Menurut Bupati Sugiri, keberhasilan Bilal bukan hanya prestasi individu, tapi juga kemenangan kolektif bagi Ponorogo. "Ini bukan hanya prestasi pribadi, tapi juga kebanggaan bagi Ponorogo dan komunitas futsal tuli tanah air. Semoga kiprahnya di tim nasional makin bersinar dan menginspirasi banyak atlet muda lainnya."
Komunitas yang Membesarkan
Keberhasilan Bilal tidak lepas dari peran komunitas futsal tuli Ponorogo yang terus mendukung perkembangan para pemain muda. Di kota ini, inklusivitas dalam olahraga mulai menjadi perhatian serius.
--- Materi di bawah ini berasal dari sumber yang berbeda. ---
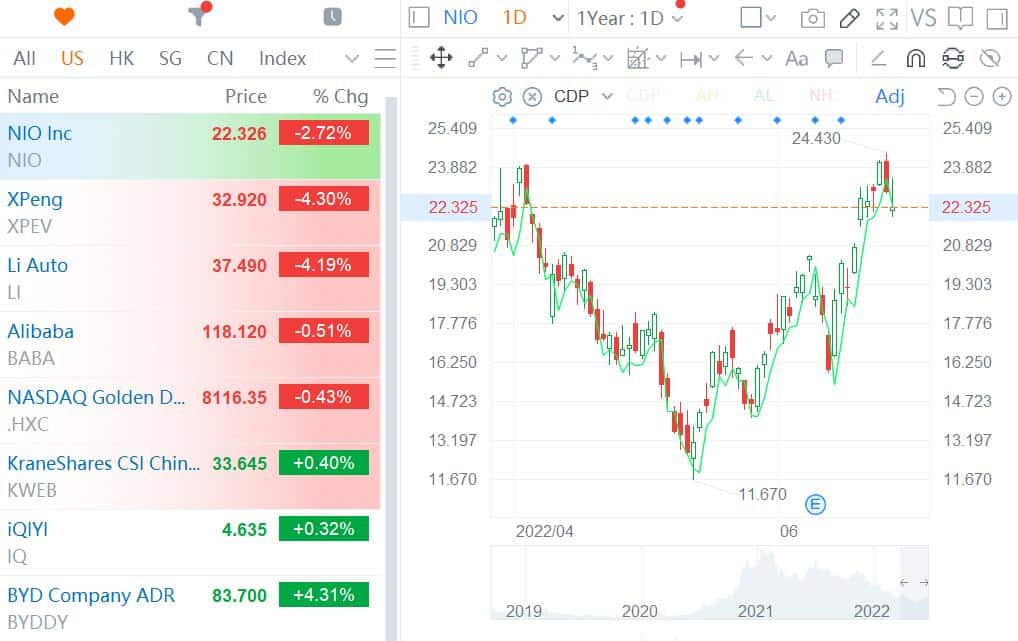
Task: Switch to the CN market tab
Action: [220, 58]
Beberapa sekolah dan pusat pelatihan menyediakan waktu dan fasilitas bagi siswa tunarungu untuk berlatih dan berkompetisi secara profesional.
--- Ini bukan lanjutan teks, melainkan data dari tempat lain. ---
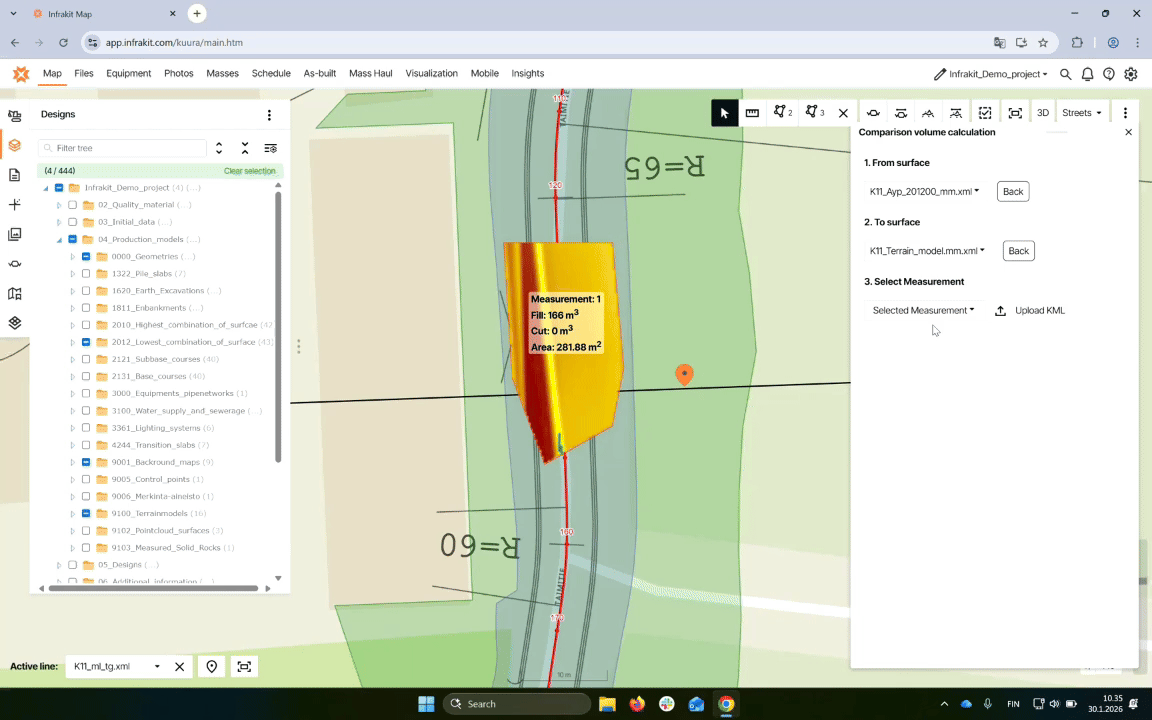Screen dimensions: 1152x720
Task: Switch to the As-built menu
Action: click(319, 73)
Bilal memiliki karakter kuat dan kemauan belajar tinggi. "Dia selalu datang paling awal dan pulang paling akhir. Dia pelajari video pertandingan, diskusi dengan pelatih lewat tulisan, isyarat, dan gestur. Dia benar-benar hidup untuk futsal."
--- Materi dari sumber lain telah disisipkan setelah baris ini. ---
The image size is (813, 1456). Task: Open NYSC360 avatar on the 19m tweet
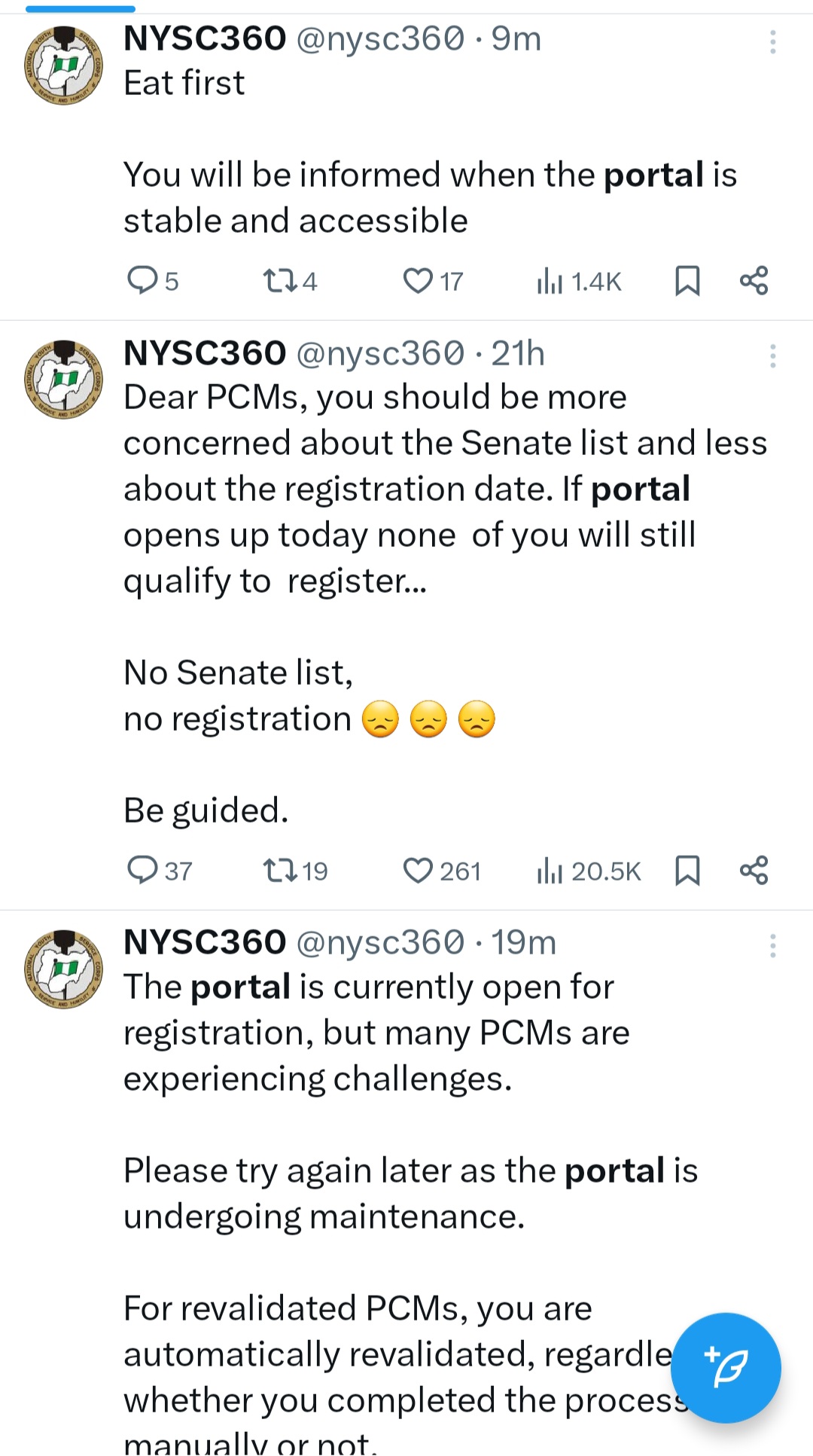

Menatap Panggung Internasional
Timnas futsal tuli Indonesia saat ini tengah mempersiapkan diri untuk tampil di ajang bergengsi, seperti SEA Deaf dan Asia Pacific Deaf Futsal Championship. Ajang ini bukan hanya tentang medali, tapi juga representasi martabat penyandang disabilitas Indonesia di mata dunia. Dan Bilal, sebagai salah satu pemain muda, membawa semangat baru dalam tim.
Prestasi Bilal memberi efek domino positif di Ponorogo. Banyak anak muda, baik yang memiliki disabilitas maupun tidak, mulai melihat olahraga sebagai ruang aktualisasi diri. Pemerintah daerah pun mulai menggagas program pembinaan olahraga inklusif lebih sistematis, dari tingkat sekolah hingga komunitas.
Bilal adalah contoh nyata bahwa keterbatasan bukan akhir dari segalanya. Dengan dukungan keluarga, komunitas, dan kebijakan daerah yang inklusif, setiap anak—termasuk mereka yang menyandang disabilitas—punya peluang untuk bersinar. Kisah Bilal bukan hanya soal gol dan selebrasi, tapi tentang keberanian bermimpi dan ketekunan mewujudkannya.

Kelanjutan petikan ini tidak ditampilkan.